I've already learned quite a bit by reading your forum and will look forward to participating.
 

gt

Active Member
#7
i would suggest you check out the weather for various locations in western WA as an aid to making your decision. if you pick the 'wrong' location, you will be in the gray gloom for months on end during the winter months.
 
#8
We actually did look in the Pt. Townsend area. Believe it or not, there aren't any cardiologists in the hospital up there (retirement planning is so much fun ...), and we'd also like convenient access to some larger city. From what I understand, that pretty much rules out a lot of the Banana Belt, so we may need to learn to deal with the gray gloom.
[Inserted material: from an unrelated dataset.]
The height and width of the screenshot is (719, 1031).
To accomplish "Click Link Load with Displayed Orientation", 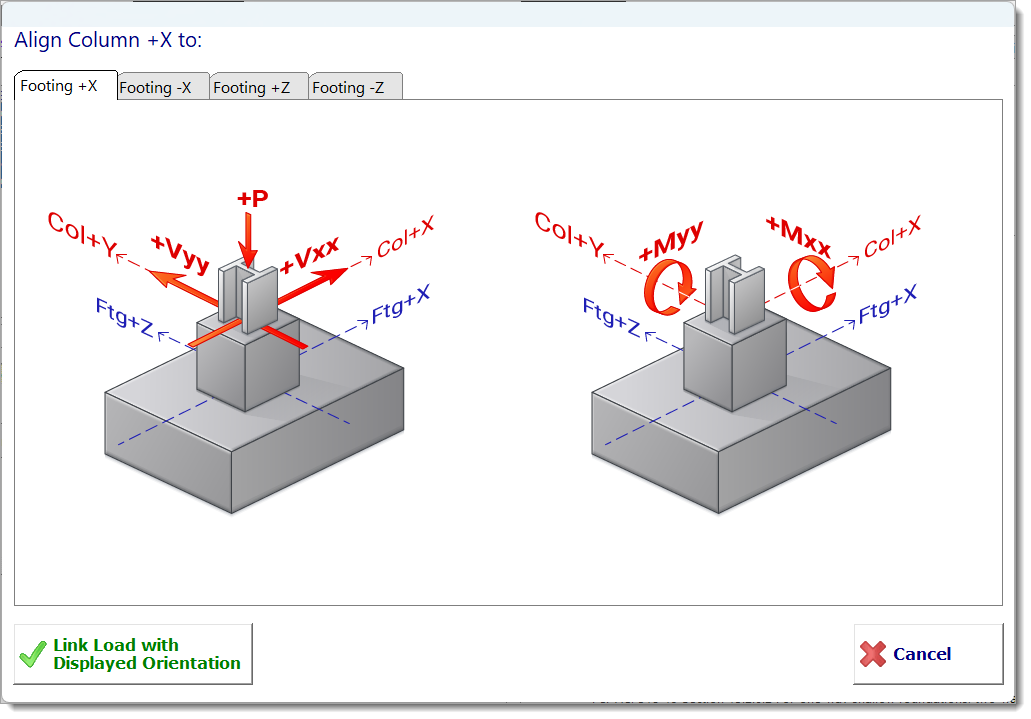I will [x=132, y=652].
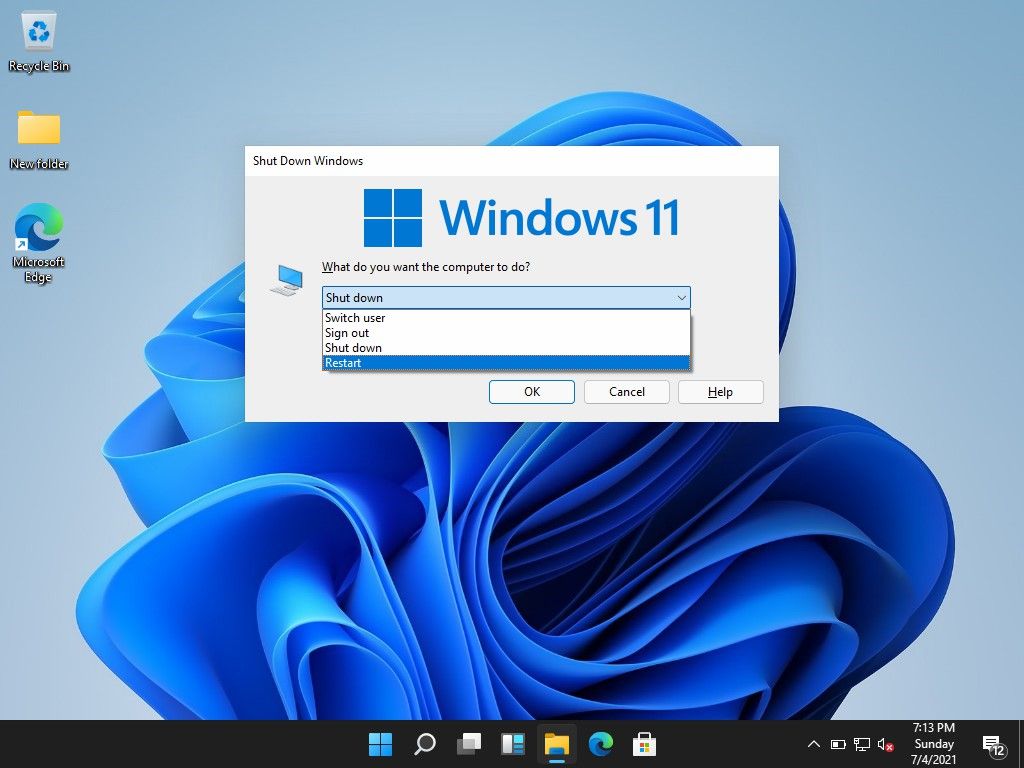Launch File Explorer from the taskbar
The image size is (1024, 768).
(557, 744)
Any good local microclimate info out there?
 
#9
My wife and I are currently looking for a home in Gig Harbor as well. With that said, the housing market has slowed down since August and people are cutting prices like crazy since houses aren't selling and interest rates are going up. You might want to wait a little bit and see if housing drops a little bit more.
Also if you plan on moving in the next two years, I would recommend buying a house around the holidays. The holidays are always the worst time of year to sell a house (I'm experiencing this now) but for a buyer that could be a really good thing.
 

ibn

Moderator
#10
Gig Harbor sounds like a good fit for you. You might consider picking up a smaller boat that you can trailer, there are a ton of boat launches around the puget sound. It's really a hit and miss fishery that requires a lot of exploration and notation about when and where you caught what.
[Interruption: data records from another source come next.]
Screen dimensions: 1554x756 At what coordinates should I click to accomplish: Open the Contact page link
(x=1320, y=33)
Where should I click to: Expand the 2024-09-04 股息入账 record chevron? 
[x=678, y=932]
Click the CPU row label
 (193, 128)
If I were in your shoes I'd consider moving to Sequim (Port Angeles would be the closest "big city"). It's got a nice rainshadow so it's not dumping and as grey there, you're within an hour drive to some of the best steelhead and salmon rivers in the state, and even closer to the Dungeness which can be good for salmon and dollies. Most importantly you have better access to the straits of juan de fuca, which in my opinion better saltwater fishing then the puget sound does. You wont see as many searun cutthroat as you do in the sound, but you have rockfish, more migrating salmon that are more apt to eat your fly, and there is a healthy population of halibut.
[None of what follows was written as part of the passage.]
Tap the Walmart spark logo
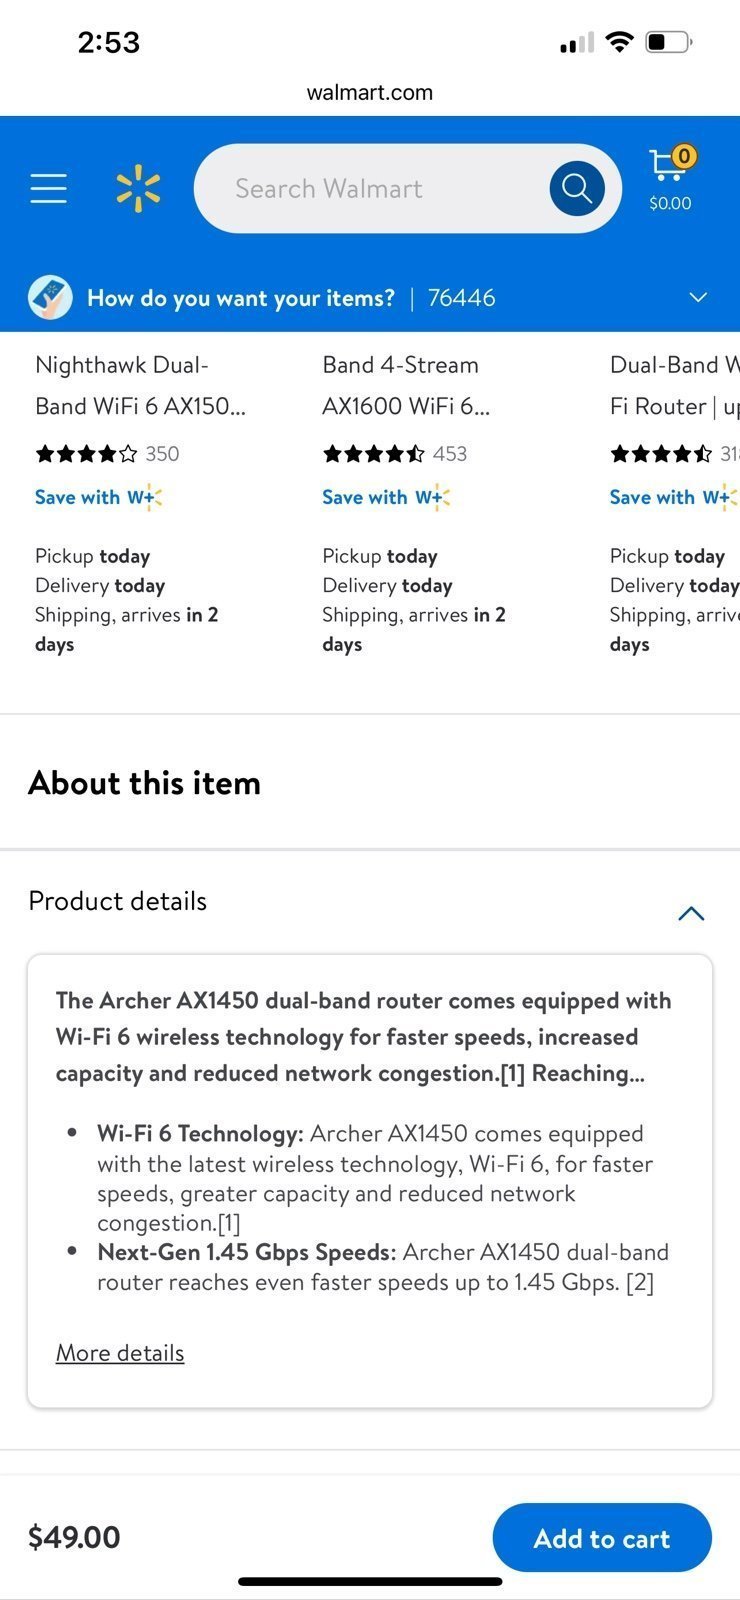The height and width of the screenshot is (1600, 740). tap(138, 189)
I grew up out here, then moved to Baltimore for a while, then ended up coming back because I missed the mild weather and good fishing. I love it here, you're in for a treat if you enjoy the outdoors and can handle the grey winters.
 

Mike McCluskey

Macker of the Clan Campbell
#11
There was an intersting article in today's Seattle PI about housing prices. Not sure about Gig Harbor, but it seems to be not increasing as much as has been.....but I haven't seen any cutting in prices!
 

gt

Active Member
#12
the olympic mtns rain shadow also impacts a part of whidbey island if that's any closer in for you. don't know about medical care on the island, but you would be a short ferry ride from seattle metro.
 

Stonefish

Triploid, Humpy & Seaplane Hater
#14
Walt,
One other area you may want to check out is the Miller Bay / Indianola area. Not far from Poulsbo, Silverdale or Bremerton.
Brian
 

Old Man

Just an Old Man
#15
Since you are still in the looking phase you ought to try the Seattle area. There are numerous small towns in the area with good access to many hospitals. If the rivers ain't open the lakes are and if the lakes ain't open the salt beaches are.